■ **YOUR INSTRUCTIONS**: Nothing is to be left out; print all the entries exactly.

(RAW DATA Opens)

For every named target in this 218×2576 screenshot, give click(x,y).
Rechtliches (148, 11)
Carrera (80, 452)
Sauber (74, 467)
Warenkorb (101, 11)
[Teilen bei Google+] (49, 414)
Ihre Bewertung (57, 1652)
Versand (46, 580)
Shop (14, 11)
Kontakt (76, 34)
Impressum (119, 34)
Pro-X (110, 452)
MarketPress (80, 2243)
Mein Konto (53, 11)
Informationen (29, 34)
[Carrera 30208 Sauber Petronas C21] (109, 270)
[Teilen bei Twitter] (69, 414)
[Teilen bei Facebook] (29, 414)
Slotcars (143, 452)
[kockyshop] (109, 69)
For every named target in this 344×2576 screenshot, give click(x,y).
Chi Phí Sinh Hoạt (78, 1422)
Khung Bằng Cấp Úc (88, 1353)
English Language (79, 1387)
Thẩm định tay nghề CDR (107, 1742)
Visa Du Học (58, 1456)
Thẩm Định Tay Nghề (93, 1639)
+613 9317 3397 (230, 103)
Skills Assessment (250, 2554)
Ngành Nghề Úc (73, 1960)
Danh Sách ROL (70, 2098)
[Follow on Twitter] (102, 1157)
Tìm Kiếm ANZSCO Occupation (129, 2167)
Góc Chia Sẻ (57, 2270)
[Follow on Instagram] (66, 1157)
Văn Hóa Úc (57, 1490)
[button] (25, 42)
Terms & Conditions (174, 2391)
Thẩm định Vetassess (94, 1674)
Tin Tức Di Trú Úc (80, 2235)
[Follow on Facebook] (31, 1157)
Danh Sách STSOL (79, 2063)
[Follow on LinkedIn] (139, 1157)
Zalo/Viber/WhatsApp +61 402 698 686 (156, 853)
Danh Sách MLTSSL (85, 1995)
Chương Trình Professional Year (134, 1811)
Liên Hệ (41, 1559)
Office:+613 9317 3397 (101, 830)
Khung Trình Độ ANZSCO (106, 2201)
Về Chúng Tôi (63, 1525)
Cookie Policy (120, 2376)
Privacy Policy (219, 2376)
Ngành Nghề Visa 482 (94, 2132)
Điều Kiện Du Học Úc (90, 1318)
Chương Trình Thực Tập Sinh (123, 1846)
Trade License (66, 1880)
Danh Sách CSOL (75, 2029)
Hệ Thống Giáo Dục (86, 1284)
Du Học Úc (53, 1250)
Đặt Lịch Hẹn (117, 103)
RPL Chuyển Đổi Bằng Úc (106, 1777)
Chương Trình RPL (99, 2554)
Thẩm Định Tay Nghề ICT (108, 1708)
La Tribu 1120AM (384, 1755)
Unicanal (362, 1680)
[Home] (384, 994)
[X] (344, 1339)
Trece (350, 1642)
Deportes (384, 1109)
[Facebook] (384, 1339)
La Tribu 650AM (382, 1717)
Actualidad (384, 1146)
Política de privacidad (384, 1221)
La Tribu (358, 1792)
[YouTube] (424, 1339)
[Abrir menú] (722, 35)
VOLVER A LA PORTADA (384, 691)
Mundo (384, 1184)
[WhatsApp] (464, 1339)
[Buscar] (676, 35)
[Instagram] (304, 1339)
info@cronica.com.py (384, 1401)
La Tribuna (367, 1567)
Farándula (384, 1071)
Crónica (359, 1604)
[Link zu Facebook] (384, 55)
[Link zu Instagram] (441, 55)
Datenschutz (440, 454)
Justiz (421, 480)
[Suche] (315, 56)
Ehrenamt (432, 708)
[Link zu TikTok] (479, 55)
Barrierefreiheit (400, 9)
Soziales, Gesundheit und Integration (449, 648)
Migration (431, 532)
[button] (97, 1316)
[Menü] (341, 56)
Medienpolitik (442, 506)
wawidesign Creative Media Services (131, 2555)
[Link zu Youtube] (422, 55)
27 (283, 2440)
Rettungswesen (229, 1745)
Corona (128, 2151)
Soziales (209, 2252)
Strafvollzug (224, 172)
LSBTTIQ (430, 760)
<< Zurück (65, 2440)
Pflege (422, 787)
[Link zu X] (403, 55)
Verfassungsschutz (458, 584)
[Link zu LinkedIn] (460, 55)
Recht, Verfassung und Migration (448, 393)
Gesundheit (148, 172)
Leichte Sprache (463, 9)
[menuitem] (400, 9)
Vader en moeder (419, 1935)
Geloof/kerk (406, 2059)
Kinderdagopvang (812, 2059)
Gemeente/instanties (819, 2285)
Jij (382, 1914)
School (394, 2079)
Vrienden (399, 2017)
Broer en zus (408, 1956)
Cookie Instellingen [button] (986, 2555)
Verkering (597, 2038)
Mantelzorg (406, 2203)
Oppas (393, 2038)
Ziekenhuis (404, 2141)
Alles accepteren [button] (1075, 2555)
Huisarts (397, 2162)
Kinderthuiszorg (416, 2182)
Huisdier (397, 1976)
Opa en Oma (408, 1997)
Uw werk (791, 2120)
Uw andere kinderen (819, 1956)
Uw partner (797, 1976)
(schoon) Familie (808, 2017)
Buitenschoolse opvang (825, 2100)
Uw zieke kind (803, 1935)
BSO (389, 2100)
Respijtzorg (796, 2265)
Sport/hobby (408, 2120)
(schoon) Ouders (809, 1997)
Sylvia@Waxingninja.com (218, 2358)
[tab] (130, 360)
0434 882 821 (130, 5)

(RAW DATA Closes)

■ **EXERCISE ANSWER**:
For every named target in this 218×2576 screenshot, give click(x,y).
Rechtliches (148, 11)
Carrera (80, 452)
Sauber (74, 467)
Warenkorb (101, 11)
[Teilen bei Google+] (49, 414)
Ihre Bewertung (57, 1652)
Versand (46, 580)
Shop (14, 11)
Kontakt (76, 34)
Impressum (119, 34)
Pro-X (110, 452)
MarketPress (80, 2243)
Mein Konto (53, 11)
Informationen (29, 34)
[Carrera 30208 Sauber Petronas C21] (109, 270)
[Teilen bei Twitter] (69, 414)
[Teilen bei Facebook] (29, 414)
Slotcars (143, 452)
[kockyshop] (109, 69)
For every named target in this 344×2576 screenshot, give click(x,y).
Chi Phí Sinh Hoạt (78, 1422)
Khung Bằng Cấp Úc (88, 1353)
English Language (79, 1387)
Thẩm định tay nghề CDR (107, 1742)
Visa Du Học (58, 1456)
Thẩm Định Tay Nghề (93, 1639)
+613 9317 3397 (230, 103)
Skills Assessment (250, 2554)
Ngành Nghề Úc (73, 1960)
Danh Sách ROL (70, 2098)
[Follow on Twitter] (102, 1157)
Tìm Kiếm ANZSCO Occupation (129, 2167)
Góc Chia Sẻ (57, 2270)
[Follow on Instagram] (66, 1157)
Văn Hóa Úc (57, 1490)
[button] (25, 42)
Terms & Conditions (174, 2391)
Thẩm định Vetassess (94, 1674)
Tin Tức Di Trú Úc (80, 2235)
[Follow on Facebook] (31, 1157)
Danh Sách STSOL (79, 2063)
[Follow on LinkedIn] (139, 1157)
Zalo/Viber/WhatsApp +61 402 698 686 (156, 853)
Danh Sách MLTSSL (85, 1995)
Chương Trình Professional Year (134, 1811)
Liên Hệ (41, 1559)
Office:+613 9317 3397 (101, 830)
Khung Trình Độ ANZSCO (106, 2201)
Về Chúng Tôi (63, 1525)
Cookie Policy (120, 2376)
Privacy Policy (219, 2376)
Ngành Nghề Visa 482 (94, 2132)
Điều Kiện Du Học Úc (90, 1318)
Chương Trình Thực Tập Sinh (123, 1846)
Trade License (66, 1880)
Danh Sách CSOL (75, 2029)
Hệ Thống Giáo Dục (86, 1284)
Du Học Úc (53, 1250)
Đặt Lịch Hẹn (117, 103)
RPL Chuyển Đổi Bằng Úc (106, 1777)
Chương Trình RPL (99, 2554)
Thẩm Định Tay Nghề ICT (108, 1708)
La Tribu 1120AM (384, 1755)
Unicanal (362, 1680)
[Home] (384, 994)
[X] (344, 1339)
Trece (350, 1642)
Deportes (384, 1109)
[Facebook] (384, 1339)
La Tribu 650AM (382, 1717)
Actualidad (384, 1146)
Política de privacidad (384, 1221)
La Tribu (358, 1792)
[YouTube] (424, 1339)
[Abrir menú] (722, 35)
VOLVER A LA PORTADA (384, 691)
Mundo (384, 1184)
[WhatsApp] (464, 1339)
[Buscar] (676, 35)
[Instagram] (304, 1339)
info@cronica.com.py (384, 1401)
La Tribuna (367, 1567)
Farándula (384, 1071)
Crónica (359, 1604)
[Link zu Facebook] (384, 55)
[Link zu Instagram] (441, 55)
Datenschutz (440, 454)
Justiz (421, 480)
[Suche] (315, 56)
Ehrenamt (432, 708)
[Link zu TikTok] (479, 55)
Barrierefreiheit (400, 9)
Soziales, Gesundheit und Integration (449, 648)
Migration (431, 532)
[button] (97, 1316)
[Menü] (341, 56)
Medienpolitik (442, 506)
wawidesign Creative Media Services (131, 2555)
[Link zu Youtube] (422, 55)
27 (283, 2440)
Rettungswesen (229, 1745)
Corona (128, 2151)
Soziales (209, 2252)
Strafvollzug (224, 172)
LSBTTIQ (430, 760)
<< Zurück (65, 2440)
Pflege (422, 787)
[Link zu X] (403, 55)
Verfassungsschutz (458, 584)
[Link zu LinkedIn] (460, 55)
Recht, Verfassung und Migration (448, 393)
Gesundheit (148, 172)
Leichte Sprache (463, 9)
[menuitem] (400, 9)
Vader en moeder (419, 1935)
Geloof/kerk (406, 2059)
Kinderdagopvang (812, 2059)
Gemeente/instanties (819, 2285)
Jij (382, 1914)
School (394, 2079)
Vrienden (399, 2017)
Broer en zus (408, 1956)
Cookie Instellingen [button] (986, 2555)
Verkering (597, 2038)
Mantelzorg (406, 2203)
Oppas (393, 2038)
Ziekenhuis (404, 2141)
Alles accepteren [button] (1075, 2555)
Huisarts (397, 2162)
Kinderthuiszorg (416, 2182)
Huisdier (397, 1976)
Opa en Oma (408, 1997)
Uw werk (791, 2120)
Uw andere kinderen (819, 1956)
Uw partner (797, 1976)
(schoon) Familie (808, 2017)
Buitenschoolse opvang (825, 2100)
Uw zieke kind (803, 1935)
BSO (389, 2100)
Respijtzorg (796, 2265)
Sport/hobby (408, 2120)
(schoon) Ouders (809, 1997)
Sylvia@Waxingninja.com (218, 2358)
[tab] (130, 360)
0434 882 821 (130, 5)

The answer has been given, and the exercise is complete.